We live and work in a world where conflict exists at multiple scales (locally, nationally and internationally) and contexts (social, economic, cultural, political, and environmental).  Conflicts can be interpersonal, collective, organizational, structural and/or psycho-spiritual.  They can be over values, beliefs, relationships, data, structures, identities and/or competing interests

One thing is certain: conflicts are inevitable. Designing a system to transform conflicts involves, among other things, the values of inclusiveness, mutual respect, participatory processes, collaborative and responsive decision-making, and shared power.  One of the factors that separates constructive outcomes from destructive dynamics are the approach, design and skills of communicating and negotiating.

Whether the conflict be a large-scale social-cultural conflict, an organizational dispute or deteriorating interpersonal relationships, one process of transforming conflict involves the use of interest-based negotiating and strategic communication.

In this workshop, we will outline the basic skills and designs for resolving various types of conflict with a focus on our own interpersonal and workplace relationships. To do so, we will focus on the analytical and communication skills that assist in identifying the nature of the conflicts, de-escalates and clarifies issues, and encourages collaborative problem-solving.

This DwD session explored:

  • The dynamics and meaning of conflict
  • Strategies and skills for facilitating communication within conflict
  • Ways to effectively raise issues and concerns
  • How to utilize interest-based approaches for both negotiation and system design

The session adapted our own experiences to think about the ways people (ourselves) generally deal with conflict. Exercises included active listening in simulated conflict, and working in triads to enact role-play scenarios in order to practice these skills and approaches.

Rick Wallace working with participants.

Contributions from group dialogue.

Rick Wallace brings over 20 years of national and international experience as an adult educator and 14 years as a trainer and mediator in conflict resolution, negotiation, strategic planning and leadership skills.

In Canada, he has worked for agencies such as St. Stephen’s Community House coordinating the Community Mediation Program, as well as the Conflict Mediation Services of Downsview, designing and providing training on conflict resolution, mediation, negotiation, restorative justice and facilitation.

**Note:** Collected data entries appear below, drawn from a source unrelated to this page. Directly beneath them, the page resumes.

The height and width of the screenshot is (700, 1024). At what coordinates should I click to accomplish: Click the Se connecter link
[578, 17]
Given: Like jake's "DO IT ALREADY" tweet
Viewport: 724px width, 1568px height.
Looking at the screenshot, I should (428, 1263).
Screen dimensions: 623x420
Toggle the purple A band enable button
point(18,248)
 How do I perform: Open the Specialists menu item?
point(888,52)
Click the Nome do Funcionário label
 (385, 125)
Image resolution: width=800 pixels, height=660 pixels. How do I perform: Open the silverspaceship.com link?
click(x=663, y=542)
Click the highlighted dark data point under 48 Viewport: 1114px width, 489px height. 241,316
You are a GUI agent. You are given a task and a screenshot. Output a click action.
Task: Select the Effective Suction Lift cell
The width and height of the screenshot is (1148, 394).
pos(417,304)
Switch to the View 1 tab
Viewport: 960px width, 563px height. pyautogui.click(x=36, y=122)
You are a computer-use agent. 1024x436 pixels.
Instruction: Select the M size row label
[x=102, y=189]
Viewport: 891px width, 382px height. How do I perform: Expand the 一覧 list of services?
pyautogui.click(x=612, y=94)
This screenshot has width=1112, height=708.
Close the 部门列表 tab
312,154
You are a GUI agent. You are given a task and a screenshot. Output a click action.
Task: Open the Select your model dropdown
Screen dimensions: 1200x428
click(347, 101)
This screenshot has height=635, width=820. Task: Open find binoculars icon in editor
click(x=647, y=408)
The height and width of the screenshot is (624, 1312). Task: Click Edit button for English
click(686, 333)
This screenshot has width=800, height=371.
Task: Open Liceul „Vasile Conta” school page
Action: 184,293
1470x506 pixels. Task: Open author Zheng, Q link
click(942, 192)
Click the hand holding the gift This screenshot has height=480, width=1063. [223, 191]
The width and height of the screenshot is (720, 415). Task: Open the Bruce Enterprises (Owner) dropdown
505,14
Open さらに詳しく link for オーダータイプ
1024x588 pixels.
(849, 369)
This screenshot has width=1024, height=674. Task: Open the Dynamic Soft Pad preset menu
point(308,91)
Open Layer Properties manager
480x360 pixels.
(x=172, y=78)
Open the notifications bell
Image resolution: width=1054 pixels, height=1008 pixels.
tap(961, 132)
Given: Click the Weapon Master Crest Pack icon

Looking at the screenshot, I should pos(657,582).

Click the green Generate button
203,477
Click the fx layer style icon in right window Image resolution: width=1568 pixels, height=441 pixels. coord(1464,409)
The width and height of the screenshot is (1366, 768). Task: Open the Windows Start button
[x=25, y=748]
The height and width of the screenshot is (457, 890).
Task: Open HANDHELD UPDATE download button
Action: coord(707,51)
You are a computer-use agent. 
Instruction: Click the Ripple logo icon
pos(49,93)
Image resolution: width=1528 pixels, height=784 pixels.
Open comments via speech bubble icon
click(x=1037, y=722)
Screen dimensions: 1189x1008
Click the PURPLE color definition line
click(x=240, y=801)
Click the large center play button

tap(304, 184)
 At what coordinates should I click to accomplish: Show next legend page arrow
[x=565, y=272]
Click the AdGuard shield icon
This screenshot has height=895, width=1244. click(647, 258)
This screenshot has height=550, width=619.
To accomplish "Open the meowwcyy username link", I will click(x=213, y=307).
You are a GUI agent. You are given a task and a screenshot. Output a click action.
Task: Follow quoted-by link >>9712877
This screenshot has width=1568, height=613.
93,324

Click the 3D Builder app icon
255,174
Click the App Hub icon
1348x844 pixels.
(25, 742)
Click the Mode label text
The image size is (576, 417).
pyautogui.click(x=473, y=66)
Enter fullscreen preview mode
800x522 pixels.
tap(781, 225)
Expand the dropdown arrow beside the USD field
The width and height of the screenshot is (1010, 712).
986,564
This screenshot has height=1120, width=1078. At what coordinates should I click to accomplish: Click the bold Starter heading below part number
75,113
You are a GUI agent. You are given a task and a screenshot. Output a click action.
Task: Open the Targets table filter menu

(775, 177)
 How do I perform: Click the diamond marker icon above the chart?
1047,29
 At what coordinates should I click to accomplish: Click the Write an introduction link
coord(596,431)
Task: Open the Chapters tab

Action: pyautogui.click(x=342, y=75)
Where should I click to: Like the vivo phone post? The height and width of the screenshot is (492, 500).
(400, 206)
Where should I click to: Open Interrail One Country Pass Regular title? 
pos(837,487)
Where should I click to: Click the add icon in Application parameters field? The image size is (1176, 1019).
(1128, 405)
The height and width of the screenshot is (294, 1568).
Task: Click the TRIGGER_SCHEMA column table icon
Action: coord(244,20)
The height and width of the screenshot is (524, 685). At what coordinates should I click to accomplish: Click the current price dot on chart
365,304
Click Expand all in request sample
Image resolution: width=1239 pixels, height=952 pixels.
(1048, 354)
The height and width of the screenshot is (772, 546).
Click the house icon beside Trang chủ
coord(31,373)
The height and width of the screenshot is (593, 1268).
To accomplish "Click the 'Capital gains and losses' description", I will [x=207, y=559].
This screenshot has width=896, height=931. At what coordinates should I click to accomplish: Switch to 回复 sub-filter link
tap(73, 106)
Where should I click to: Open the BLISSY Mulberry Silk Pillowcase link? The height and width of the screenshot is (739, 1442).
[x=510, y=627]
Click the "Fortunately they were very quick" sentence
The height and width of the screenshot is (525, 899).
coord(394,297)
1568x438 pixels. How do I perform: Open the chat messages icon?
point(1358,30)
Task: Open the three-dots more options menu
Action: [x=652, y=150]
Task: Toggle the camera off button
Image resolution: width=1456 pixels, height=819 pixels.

Internationally, Rick has worked with the UN Department of Political Affairs and UNHCR in Rwanda coordinating humanitarian relief.   He currently heads up Peacebuilding International Consulting (  He is also the author of a forthcoming book, Community-Based Peacebuilding:  Indigenous-non-Indigenous Alliances in Canada (Spring 2013, Fernwood Press).  Rick holds a PhD (Peace Studies), LLM (International Human Rights) and an MA (Adult Education).